## TASK ITEM
Reproduce the records exactly, but not the pictures.

(Stored data entries)
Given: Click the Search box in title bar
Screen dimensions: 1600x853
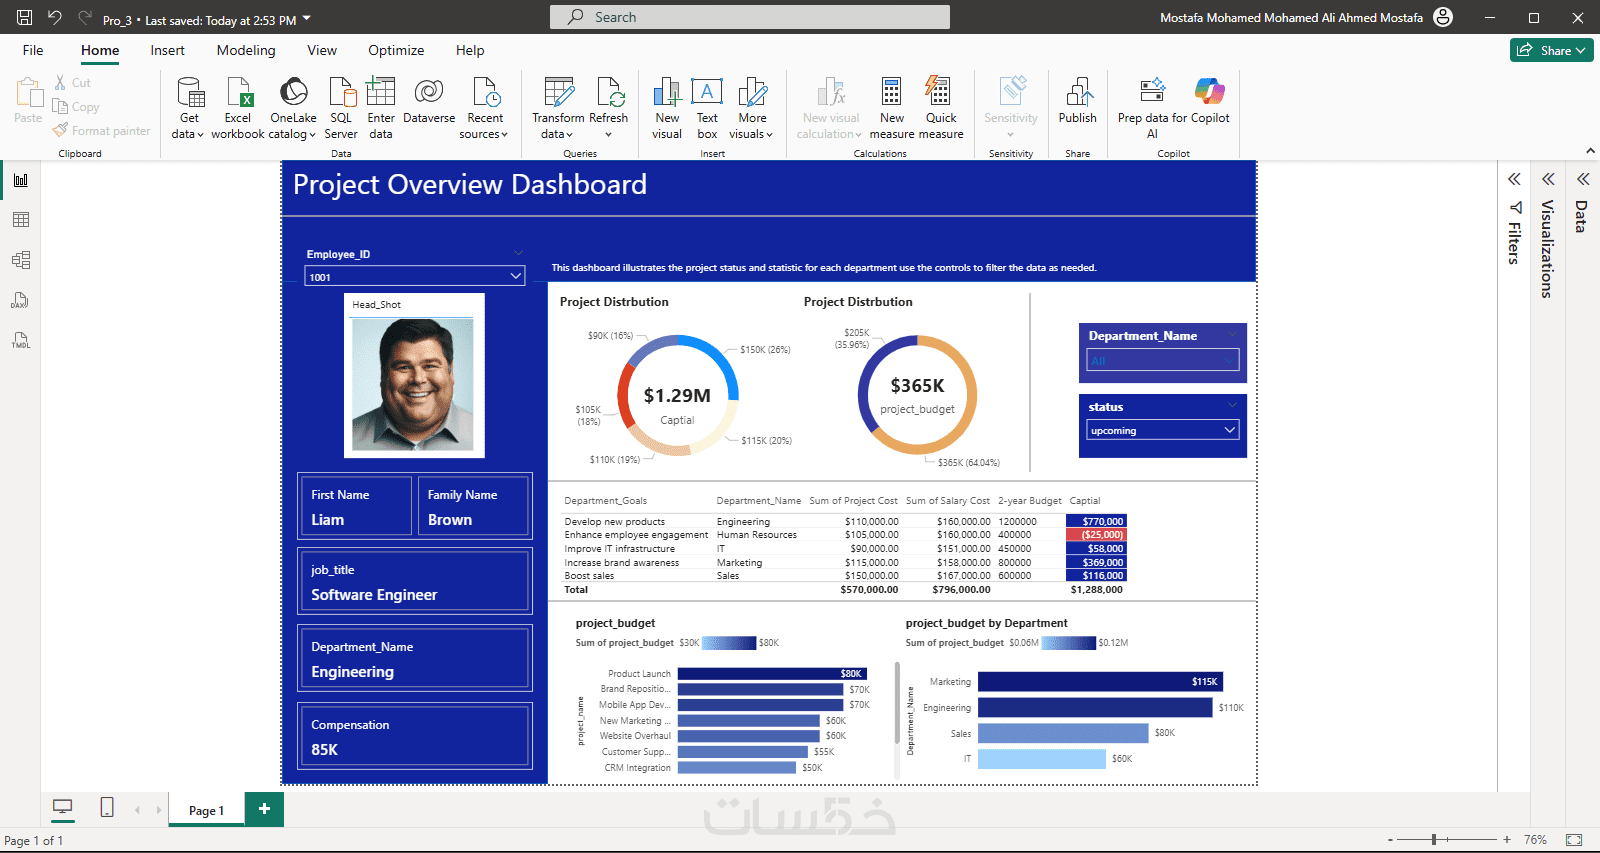Looking at the screenshot, I should point(750,17).
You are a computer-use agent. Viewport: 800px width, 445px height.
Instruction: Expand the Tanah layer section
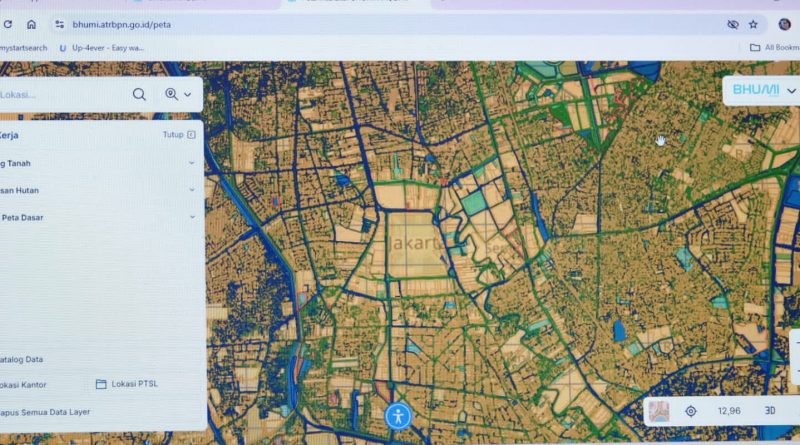tap(192, 162)
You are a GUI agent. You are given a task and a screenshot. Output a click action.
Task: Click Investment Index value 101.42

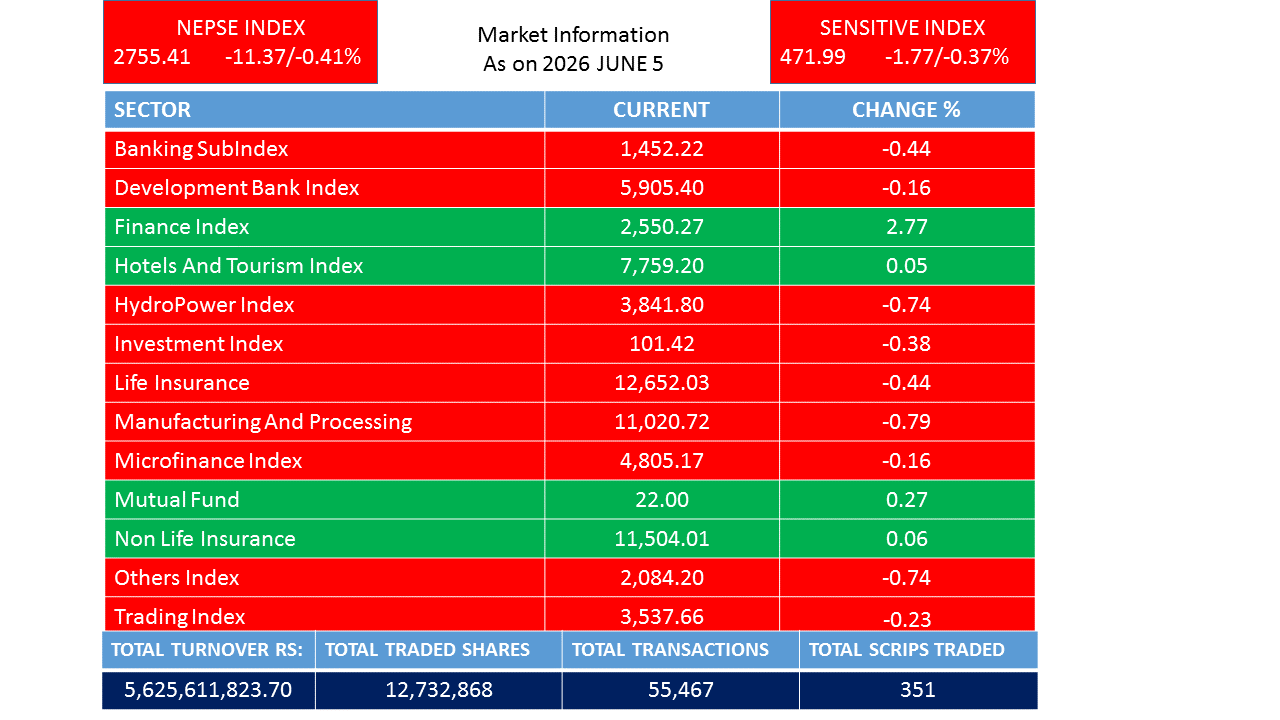click(x=662, y=344)
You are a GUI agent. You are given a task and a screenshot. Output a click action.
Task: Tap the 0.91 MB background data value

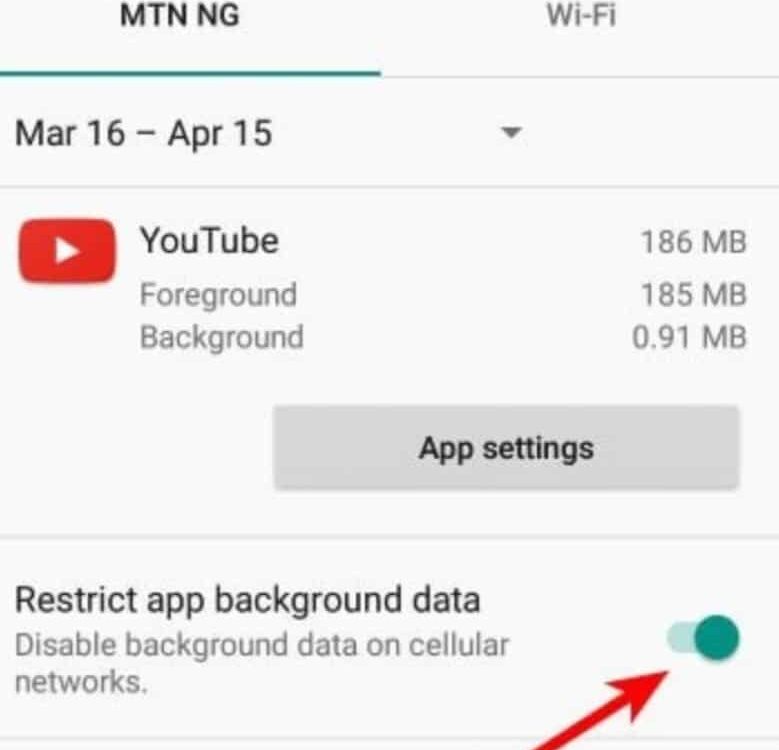point(689,337)
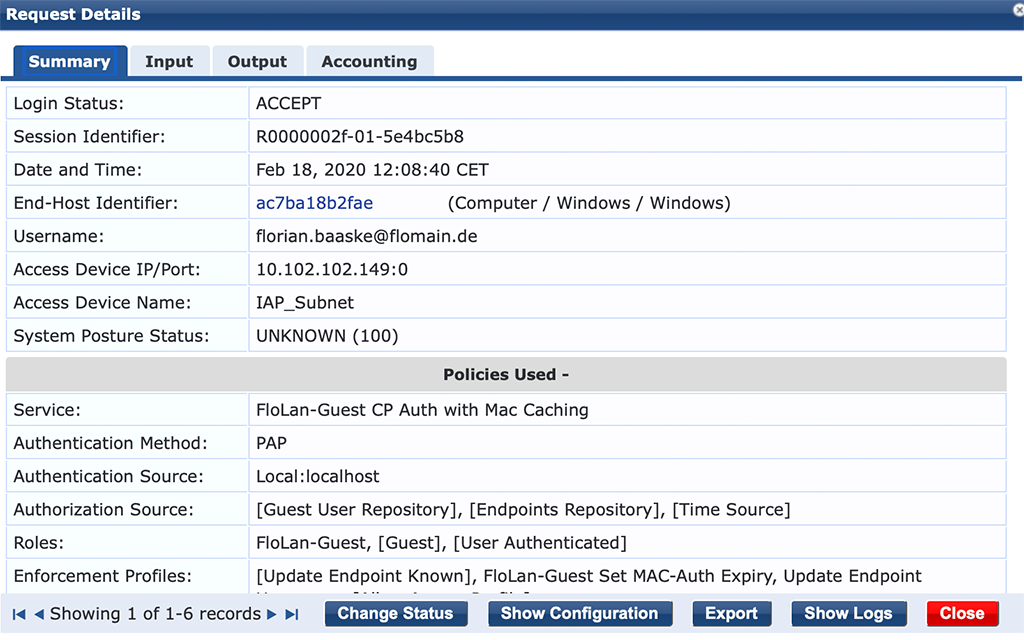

## RESULT OF THIS EXERCISE
Given: Click the Search box in title bar
Screen dimensions: 1600x853
Looking at the screenshot, I should point(750,17).
You are a computer-use agent. Viewport: 800px width, 445px height.
Instruction: Expand the Tanah layer section
tap(192, 162)
You are a GUI agent. You are given a task and a screenshot. Output a click action.
Task: Click Investment Index value 101.42

click(x=662, y=344)
You are a GUI agent. You are given a task and a screenshot. Output a click action.
Task: Tap the 0.91 MB background data value

point(689,337)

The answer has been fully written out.